Remote Indian state struggles for identity

By AFP
Published: April 16, 2012

For many Manipuris, the concept of being "of India" in any meaningful sense is one they find difficult to entertain. PHOTO: AFP

IMPHAL, INDIA: Promoted in official tourist brochures as the “jewel of India,” the tiny state of Manipur seems closer to an ignored family heirloom than a proudly coveted gem.

“Backwards,” “marginalised,” “isolated,” “insurgency-wracked:” the adjectives that most frequently precede any mention of Manipur — for all its stunning natural beauty — are overwhelmingly negative.

And for many Manipuris, the concept of being “of India” in any meaningful sense is one they find difficult to entertain.

“Why should I care about India when India does not care about me,” says Jiangam Kamei, a 22-year-old history student in the state capital Imphal.

Such expressions of alienation are common in a number of the “Seven Sisters” — the group of northeastern states encircled by five other countries and connected to the rest of India by a sliver of land that arches over Bangladesh.

Their relative isolation is not just geographical, but also ethnic, linguistic, economic and political.

“We look so different to start with,” said Kshetrimayum Onil, who works for a local human rights group in Manipur and also runs a youth network called ReachOut.
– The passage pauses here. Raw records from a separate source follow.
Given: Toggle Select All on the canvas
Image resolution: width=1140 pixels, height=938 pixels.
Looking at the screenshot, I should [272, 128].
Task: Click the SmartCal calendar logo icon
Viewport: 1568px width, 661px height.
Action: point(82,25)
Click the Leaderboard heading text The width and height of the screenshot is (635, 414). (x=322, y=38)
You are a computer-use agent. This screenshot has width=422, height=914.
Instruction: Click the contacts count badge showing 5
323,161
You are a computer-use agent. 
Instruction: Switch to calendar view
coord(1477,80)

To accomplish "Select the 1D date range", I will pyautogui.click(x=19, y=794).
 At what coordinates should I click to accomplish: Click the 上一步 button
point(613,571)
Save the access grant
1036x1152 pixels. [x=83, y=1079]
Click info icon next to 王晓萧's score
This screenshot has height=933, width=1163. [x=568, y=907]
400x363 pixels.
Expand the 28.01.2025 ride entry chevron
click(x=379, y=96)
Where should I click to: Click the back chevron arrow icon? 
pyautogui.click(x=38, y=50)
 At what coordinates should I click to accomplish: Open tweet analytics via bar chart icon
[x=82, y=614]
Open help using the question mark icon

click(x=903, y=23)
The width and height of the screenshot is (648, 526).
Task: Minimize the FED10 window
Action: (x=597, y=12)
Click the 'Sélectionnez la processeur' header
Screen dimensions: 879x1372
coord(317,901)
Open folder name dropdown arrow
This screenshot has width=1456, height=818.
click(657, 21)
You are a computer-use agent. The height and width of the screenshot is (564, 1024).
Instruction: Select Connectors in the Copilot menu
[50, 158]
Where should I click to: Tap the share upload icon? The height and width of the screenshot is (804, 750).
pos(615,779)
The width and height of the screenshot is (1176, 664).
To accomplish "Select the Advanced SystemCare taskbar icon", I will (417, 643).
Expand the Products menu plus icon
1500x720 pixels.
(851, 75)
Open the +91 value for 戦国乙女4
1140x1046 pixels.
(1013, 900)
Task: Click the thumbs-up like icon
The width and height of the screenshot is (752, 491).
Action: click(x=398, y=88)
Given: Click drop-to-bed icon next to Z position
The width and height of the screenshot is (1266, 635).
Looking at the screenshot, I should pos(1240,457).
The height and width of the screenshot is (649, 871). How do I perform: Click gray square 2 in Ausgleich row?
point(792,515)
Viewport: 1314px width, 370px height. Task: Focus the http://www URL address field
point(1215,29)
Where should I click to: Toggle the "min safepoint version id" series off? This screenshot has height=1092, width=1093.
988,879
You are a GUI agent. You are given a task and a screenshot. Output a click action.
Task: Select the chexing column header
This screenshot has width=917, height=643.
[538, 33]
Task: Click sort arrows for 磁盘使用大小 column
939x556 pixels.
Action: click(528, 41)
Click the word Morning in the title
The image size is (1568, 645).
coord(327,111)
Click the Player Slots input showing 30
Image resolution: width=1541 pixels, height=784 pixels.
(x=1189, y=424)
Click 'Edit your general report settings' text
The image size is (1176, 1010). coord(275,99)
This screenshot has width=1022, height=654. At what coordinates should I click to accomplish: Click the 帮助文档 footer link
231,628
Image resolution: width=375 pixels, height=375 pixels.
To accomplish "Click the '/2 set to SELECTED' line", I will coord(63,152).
“We are often mistaken for Chinese or Koreans because of our Mongol roots,” Onil said.

One of India’s smallest states with a population of just 2.7 million inhabitants, Manipur borders Myanmar and its people have always tended to look eastwards in their search for cultural links.

“We are virtually cut off from mainland India,” said Shyam Singh, a history professor in Imphal. “Culturally and socially, we identify ourselves more with the countries of Southeast Asia as they are closer to home.”

One striking example is the massive popularity in Manipur of Korean movies, soap operas and pop music, which have filled the vacuum caused by a separatist-led boycott of Bollywood films.

Separatist violence has been part of daily life in Manipur for decades, as it has been in most of the northeastern states that have spawned more than 100 militant groups whose demands range from autonomy to secession.

Manipur was incorporated into the Indian Union on October 15, 1949, two years after the country won independence from British rule.

According to political analyst Sharat Chandra, the enormous problems India faced after partition meant its leaders neglected remote states like Manipur which were never properly integrated into the socio-political mainstream.

The central government’s “step-motherly treatment” fuelled separatist sentiment from the outset and rebel outfits sprang up “each vying for political supremacy and promising secession from India to its people,” Chandra said.

The perception of New Delhi as a quasi-colonial power was reinforced by the huge deployment of security forces armed with sweeping anti-insurgency powers to counter the separatist violence that peaked in the 1980s and 1990s.

“The government exists only in name here,” said Inder Laishram, who runs a  shop in Imphal’s main Burma Bazaar, where heavily armed commandos are a constant presence.

“The real power is in the hands of the army and the underground outfits. Both run the show with the power of the gun. We have nowhere to turn to,” the 35-year-old said.

The situation is further complicated by the fact that the myriad rebel groups are largely formed on tribal or ethnic lines with rival agendas that regularly erupt into bloody internecine disputes.

Manipur has a strong ethnic mix, and the state’s Meitei, Naga, Kuki and Pangal communities are all deeply committed to preserving their own cultural autonomy.

Laishram belongs to the Hindu Meiteis who dominate the Manipuri plains, and it is that community which provides his primary identity, as he makes clear when asked whether he voted in recent elections.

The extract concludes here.